[Records for locating displayed items]
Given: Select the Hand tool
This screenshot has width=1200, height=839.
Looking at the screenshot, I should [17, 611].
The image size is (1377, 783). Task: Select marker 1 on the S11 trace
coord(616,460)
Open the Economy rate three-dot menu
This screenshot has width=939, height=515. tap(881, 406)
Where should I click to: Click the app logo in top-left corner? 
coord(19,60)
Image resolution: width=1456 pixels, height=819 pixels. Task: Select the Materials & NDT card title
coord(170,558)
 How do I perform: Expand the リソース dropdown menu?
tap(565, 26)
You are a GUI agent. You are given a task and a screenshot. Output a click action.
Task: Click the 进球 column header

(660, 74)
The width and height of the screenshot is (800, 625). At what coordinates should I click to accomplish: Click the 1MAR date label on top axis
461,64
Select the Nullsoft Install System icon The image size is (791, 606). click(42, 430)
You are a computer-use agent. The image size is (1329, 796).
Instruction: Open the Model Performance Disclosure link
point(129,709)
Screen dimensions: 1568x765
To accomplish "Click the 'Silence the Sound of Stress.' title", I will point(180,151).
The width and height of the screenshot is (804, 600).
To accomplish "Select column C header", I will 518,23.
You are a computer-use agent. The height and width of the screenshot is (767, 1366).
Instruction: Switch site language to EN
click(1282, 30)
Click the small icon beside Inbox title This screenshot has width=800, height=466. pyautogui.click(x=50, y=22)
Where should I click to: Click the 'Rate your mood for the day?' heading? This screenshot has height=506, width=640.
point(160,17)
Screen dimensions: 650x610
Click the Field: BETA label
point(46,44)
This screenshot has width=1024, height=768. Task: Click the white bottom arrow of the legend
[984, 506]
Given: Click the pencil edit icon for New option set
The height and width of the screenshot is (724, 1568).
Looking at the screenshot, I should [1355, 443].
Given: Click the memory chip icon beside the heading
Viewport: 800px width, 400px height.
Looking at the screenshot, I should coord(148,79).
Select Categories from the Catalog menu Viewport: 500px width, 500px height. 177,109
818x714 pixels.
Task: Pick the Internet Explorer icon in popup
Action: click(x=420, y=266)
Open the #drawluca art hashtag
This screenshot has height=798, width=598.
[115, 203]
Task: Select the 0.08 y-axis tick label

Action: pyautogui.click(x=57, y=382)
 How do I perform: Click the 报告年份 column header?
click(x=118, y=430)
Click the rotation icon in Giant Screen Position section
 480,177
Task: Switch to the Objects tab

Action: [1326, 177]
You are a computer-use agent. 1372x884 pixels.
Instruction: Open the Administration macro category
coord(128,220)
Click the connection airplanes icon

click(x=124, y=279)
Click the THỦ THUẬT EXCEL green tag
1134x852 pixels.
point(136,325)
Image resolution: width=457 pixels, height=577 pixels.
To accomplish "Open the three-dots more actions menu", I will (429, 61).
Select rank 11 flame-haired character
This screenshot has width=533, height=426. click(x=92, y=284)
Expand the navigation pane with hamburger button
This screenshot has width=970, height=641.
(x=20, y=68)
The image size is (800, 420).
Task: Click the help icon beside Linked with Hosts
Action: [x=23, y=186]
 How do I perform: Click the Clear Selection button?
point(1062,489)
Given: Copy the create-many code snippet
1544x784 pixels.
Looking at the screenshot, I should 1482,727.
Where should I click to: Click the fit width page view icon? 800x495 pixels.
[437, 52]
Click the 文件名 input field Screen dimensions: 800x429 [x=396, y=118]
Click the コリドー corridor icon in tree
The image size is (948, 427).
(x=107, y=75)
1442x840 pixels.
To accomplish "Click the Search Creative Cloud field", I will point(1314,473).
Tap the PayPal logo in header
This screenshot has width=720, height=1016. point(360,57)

GIVEN INSTRUCTION:
Quote every line of the listing above verbatim, from start to finish.

SOLUTION FOR THIS EXERCISE:
Given: Select the Hand tool
This screenshot has width=1200, height=839.
Looking at the screenshot, I should [17, 611].
The image size is (1377, 783). Task: Select marker 1 on the S11 trace
coord(616,460)
Open the Economy rate three-dot menu
This screenshot has width=939, height=515. tap(881, 406)
Where should I click to: Click the app logo in top-left corner? 
coord(19,60)
Image resolution: width=1456 pixels, height=819 pixels. Task: Select the Materials & NDT card title
coord(170,558)
 How do I perform: Expand the リソース dropdown menu?
tap(565, 26)
You are a GUI agent. You are given a task and a screenshot. Output a click action.
Task: Click the 进球 column header

(660, 74)
The width and height of the screenshot is (800, 625). At what coordinates should I click to accomplish: Click the 1MAR date label on top axis
461,64
Select the Nullsoft Install System icon The image size is (791, 606). click(42, 430)
You are a computer-use agent. The image size is (1329, 796).
Instruction: Open the Model Performance Disclosure link
point(129,709)
Screen dimensions: 1568x765
To accomplish "Click the 'Silence the Sound of Stress.' title", I will point(180,151).
The width and height of the screenshot is (804, 600).
To accomplish "Select column C header", I will 518,23.
You are a computer-use agent. The height and width of the screenshot is (767, 1366).
Instruction: Switch site language to EN
click(1282, 30)
Click the small icon beside Inbox title This screenshot has width=800, height=466. pyautogui.click(x=50, y=22)
Where should I click to: Click the 'Rate your mood for the day?' heading? This screenshot has height=506, width=640.
point(160,17)
Screen dimensions: 650x610
Click the Field: BETA label
point(46,44)
This screenshot has width=1024, height=768. Task: Click the white bottom arrow of the legend
[984, 506]
Given: Click the pencil edit icon for New option set
The height and width of the screenshot is (724, 1568).
Looking at the screenshot, I should [1355, 443].
Given: Click the memory chip icon beside the heading
Viewport: 800px width, 400px height.
Looking at the screenshot, I should coord(148,79).
Select Categories from the Catalog menu Viewport: 500px width, 500px height. 177,109
818x714 pixels.
Task: Pick the Internet Explorer icon in popup
Action: click(x=420, y=266)
Open the #drawluca art hashtag
This screenshot has height=798, width=598.
[115, 203]
Task: Select the 0.08 y-axis tick label

Action: pyautogui.click(x=57, y=382)
 How do I perform: Click the 报告年份 column header?
click(x=118, y=430)
Click the rotation icon in Giant Screen Position section
 480,177
Task: Switch to the Objects tab

Action: [1326, 177]
You are a computer-use agent. 1372x884 pixels.
Instruction: Open the Administration macro category
coord(128,220)
Click the connection airplanes icon

click(x=124, y=279)
Click the THỦ THUẬT EXCEL green tag
1134x852 pixels.
point(136,325)
Image resolution: width=457 pixels, height=577 pixels.
To accomplish "Open the three-dots more actions menu", I will (429, 61).
Select rank 11 flame-haired character
This screenshot has width=533, height=426. click(x=92, y=284)
Expand the navigation pane with hamburger button
This screenshot has width=970, height=641.
(x=20, y=68)
The image size is (800, 420).
Task: Click the help icon beside Linked with Hosts
Action: [x=23, y=186]
 How do I perform: Click the Clear Selection button?
point(1062,489)
Given: Copy the create-many code snippet
1544x784 pixels.
Looking at the screenshot, I should 1482,727.
Where should I click to: Click the fit width page view icon? 800x495 pixels.
[437, 52]
Click the 文件名 input field Screen dimensions: 800x429 [x=396, y=118]
Click the コリドー corridor icon in tree
The image size is (948, 427).
(x=107, y=75)
1442x840 pixels.
To accomplish "Click the Search Creative Cloud field", I will point(1314,473).
Tap the PayPal logo in header
This screenshot has width=720, height=1016. point(360,57)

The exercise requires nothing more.